Asked if Germany officials would be discreetly monitoring whether the players followed the rules, Loew said only: "If anyone flouts the rules, he'll know about it. I don't need to surf the Internet to do that.
"No one's asked us to exercise self-restraint, only to be careful that what we say doesn't affect our team-mates or the French team," added France midfielder Florent Malouda. "It's more about being responsible than holding back.
"It (Twitter) is not a new thing. I've got an account myself and I hardly talk about football on it. You can talk about yourself but you've got to be careful not to get into anyone's private lives. But it's not banned."
England similarly have no ban in place, although supporters of the "Three Lions" put that down more to the fact that few international players are Twitter regulars.
Among the England starting XI that played against Belgium in a warm-up match last Saturday, only defender Glen Johnson tweeted regularly.
Spain's Twitter ban was announced, ironically, with a tweet from Fernando Llorente.
He told his followers at the weekend that he had to "say goodbye as we're not allowed to tweet from the training camp".
The ban appeared to have been short-lived as Cesc Fagregas wrote on Monday: "Good news! We're finally allowed to use social networks.

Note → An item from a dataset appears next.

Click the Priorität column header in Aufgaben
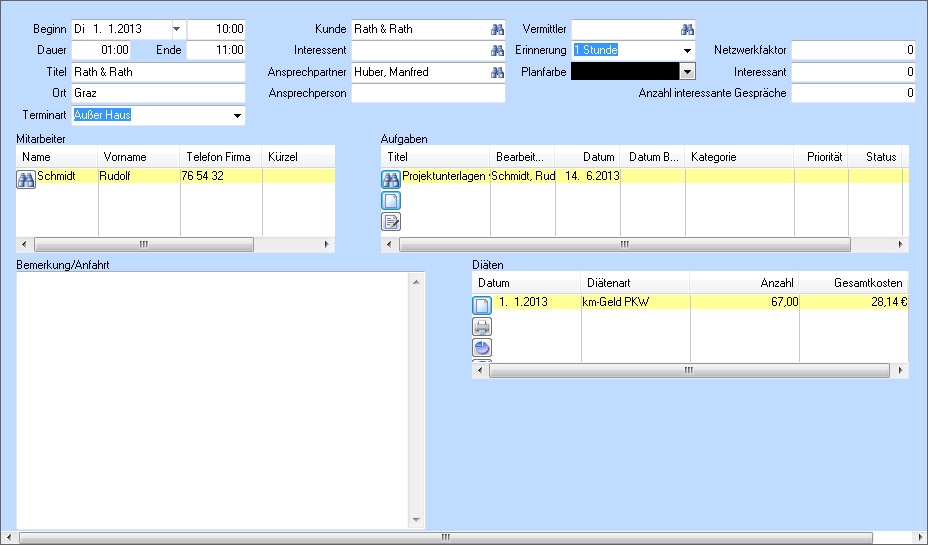 click(821, 157)
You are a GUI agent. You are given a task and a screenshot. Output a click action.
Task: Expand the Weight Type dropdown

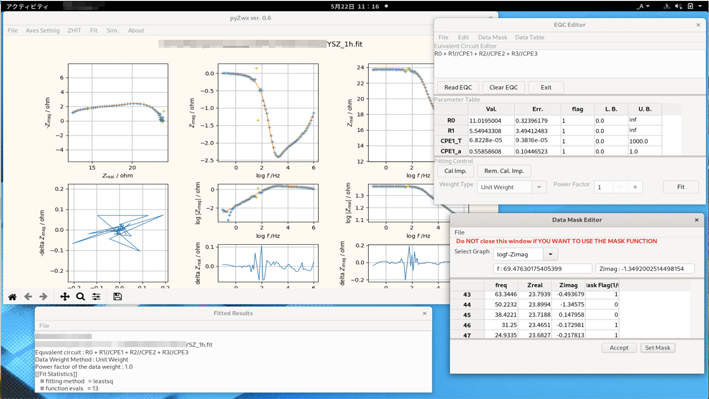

We'll stay in touch during the Euro!"
However, for avid tweeters Nicklas Bendtner and Christian Eriksen there seems there will be no relaxation of the ban by Danish coach Morten Olsen, who has issued a blanket ban.
"There is so much communication during the championships that we want to limit it to meetings with the media," Danish football federation spokesman Lars Berendt said.
For Alexandre Fourtoy, communications director with European football's governing body UEFA, there is no general advice.
"But any player or journalist, for example, who films parts of the match on his phone and puts the images on Facebook or Twitter will have broken our broadcast rights rules and that could have consequences for their accreditation," he added.
"We're not restricting freedom of expression. Every team sets its own rules," he added. "If a player insults a referee on Twitter, it's as if he's done it at a press conference and could see him subject to disciplinary sanctions.
"Social networks aren't anything new and UEFA is on them. Our monitoring allows us to watch what's happening. But we've rarely had any problems."